Auch über Steinkohlesubventionen (3,069 Milliarden Euro), die Förderung des Wohnungswesens (fast 6 Milliarden Euro) und über eine Reihe der eingangs erwähnten Förderungen für die Industrie kann man mit dem Ziel der Verringerung oder der Streichung dieser Subventionen sprechen. Aber man wird kein Stückchen weiterkommen und man wird keine sachlich vernünftigen Entscheidungen treffen, wenn man so undifferenziert vorgeht wie in der Rodenstock-Anzeige.
Das tollste Stück jedoch ist: Die Subventionen des Bundes betrugen 2002 insgesamt 21,445 Milliarden Euro. Rechnet man auch noch die Subventionen der Bundesländer und die Marktordnungsausgaben der Europäischen Union sowie die sogenannten ERP-Finanzhilfen dazu, kommt man auf ein Gesamtvolumen der Subventionen in Deutschland von etwa 58 Milliarden Euro. Das ist unendlich weit von den 156 Milliarden Euro entfernt, die im Anzeigen-Interview von Herrn Rodenstock genannt wurden. In seiner dramatisch hohen Ziffer ist zusätzlich alles enthalten, was es an Steuervergünstigungen und anderen staatlichen Tätigkeiten gibt, die man teilweise zu Recht, teilweise nur mit großen Verrenkungen als Subventionen bezeichnen kann: Kindersteuerfreibeträge, Arbeitnehmerfreibetrag, Pendlerpauschale, Steuerfreiheit von Nachtarbeitszuschlägen und so weiter. Wollen jene, die sich das Thema Subventionen als Kampagne gegen öffentliche Leistungen ausgesucht haben, all dies halbieren oder streichen? Das wäre absurd.
Manche dieser Vergünstigungen sind schlicht sinnvoll. Andere sind so festgelegt, dass man mit bestem Willen nicht darüber verfügen kann. Über die Marktordnungsausgaben der Europäischen Union kann man in einer Anzeige frei verfügen, aber nicht in der Realität. Und die sogenannten ERP-Finanzhilfen enthalten neben fragwürdigen Subventionen für Flugzeugexporte auch die Mittel für Mittelstandsförderung und Existenzgründung. Soll das weg?
Die Subventionsdebatte, die zu führen sinnvoll wäre, ist in ihrer aktuellen Ausformung leider nichts weiter als eine Ergänzung der allumfassenden Polemik gegen öffentliche Tätigkeit. Die Anzeige der Initiative Neue Soziale Marktwirtschaft (INSM) mit Herrn Rodenstock ist typisch für den Umgang der Meinungs¬führer in Deutschland mit den Problemen unseres Landes: Übertreibung, Fälschung und eine immer wiederkehrende Staatsfeindlichkeit. Zu klugen Entscheidungen wird man mit einer solchen öffentlichen Meinungsbildung nicht kommen.

--- Bereitgestelltes Material ---
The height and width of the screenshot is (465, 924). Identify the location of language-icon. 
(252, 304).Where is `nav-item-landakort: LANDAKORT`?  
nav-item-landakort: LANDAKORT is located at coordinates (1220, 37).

--- Zu bearbeitende Aufgaben ---
1. Schreiben Sie aus dem Text über Subventionen die Passage von „Manche dieser Vergünstigungen“ bis einschließlich „Soll das weg?“ wörtlich ab.
2. Erklären Sie in ein bis drei Sätzen mithilfe des Textes über Subventionen, weshalb die im Anzeigen-Interview genannte Summe von 156 Milliarden Euro so weit über den etwa 58 Milliarden Euro liegt.
Das Material ist eigenständig und gehört nicht zum Text.

--- Lösungen ---
1.
Manche dieser Vergünstigungen sind schlicht sinnvoll. Andere sind so festgelegt, dass man mit bestem Willen nicht darüber verfügen kann. Über die Marktordnungsausgaben der Europäischen Union kann man in einer Anzeige frei verfügen, aber nicht in der Realität. Und die sogenannten ERP-Finanzhilfen enthalten neben fragwürdigen Subventionen für Flugzeugexporte auch die Mittel für Mittelstandsförderung und Existenzgründung. Soll das weg?

2. In der Ziffer aus dem Anzeigen-Interview sind zusätzlich alle Steuervergünstigungen und andere staatliche Tätigkeiten enthalten. Diese lassen sich nur teilweise zu Recht, teilweise nur mit großen Verrenkungen als Subventionen bezeichnen. Dazu gehören etwa Kindersteuerfreibeträge, Arbeitnehmerfreibetrag, Pendlerpauschale und die Steuerfreiheit von Nachtarbeitszuschlägen.